Intrusion detection using artificial neural networks and supervised deep learning

Abstract

One of the most challenging problems facing researchers and security experts today is protecting digital assets from the rising number of threats emerging from large networks, such as the Internet daily. Over the last decade, the frequency of cyber-attacks and the number of cybersecurity threats have risen exponentially, fuelled by rapid changing technology and a growing reliance on the Internet and information systems by society as a whole. With the ever-expanding network of data in this digital age, the importance of cybersecurity cannot be overstated. Unfortunately, however, complexities in securing information systems and computer networks against mutating threats and intrusions have given rise to a trend of detection rather than prevention.
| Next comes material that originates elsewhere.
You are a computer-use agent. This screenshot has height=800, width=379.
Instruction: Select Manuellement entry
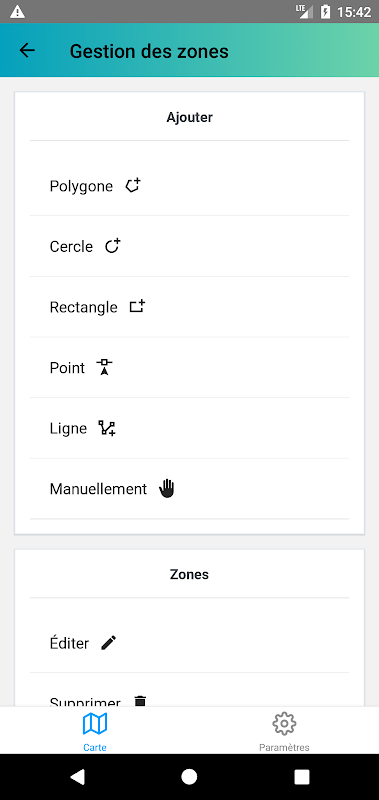(x=189, y=489)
Access control, encryption and firewalls have traditionally been recommended as the first line of defence against network and system intrusions. However, given enough time and resources, even the most secure system or network may be breached by an intruder. As a result, intrusion detection systems have been proposed as a second line of defence against cyber-attacks. Intrusion detection systems, which system administrators typically use to detect security breaches in an organisation's network, could be automated and enhanced, using an artificial neural network. The main purpose of this study is to determine how a best-first search architecture optimisation algorithm could be designed and implemented to automate the construction of an accurate symmetrical autoencoder in an autoencoder-based intrusion detection model. Two autoencoder-based models were developed and trained to achieve this, using a reputable intrusion detection dataset. The initial model, which was developed manually, served as a performance baseline. The second model, which was developed by invoking the best-first search architecture optimisation algorithm, was evaluated against the baseline and other models from relevant literature. Results from the study suggest that the proposed and developed algorithm can produce symmetrical autoencoder-based intrusion detection models with accuracies comparable to, and in some cases, better than models found in the literature. Furthermore, these results indicate that the best-first search optimisation algorithm may be suitable for automating the construction of an accurate symmetrical autoencoder in an autoencoder-based intrusion detection model.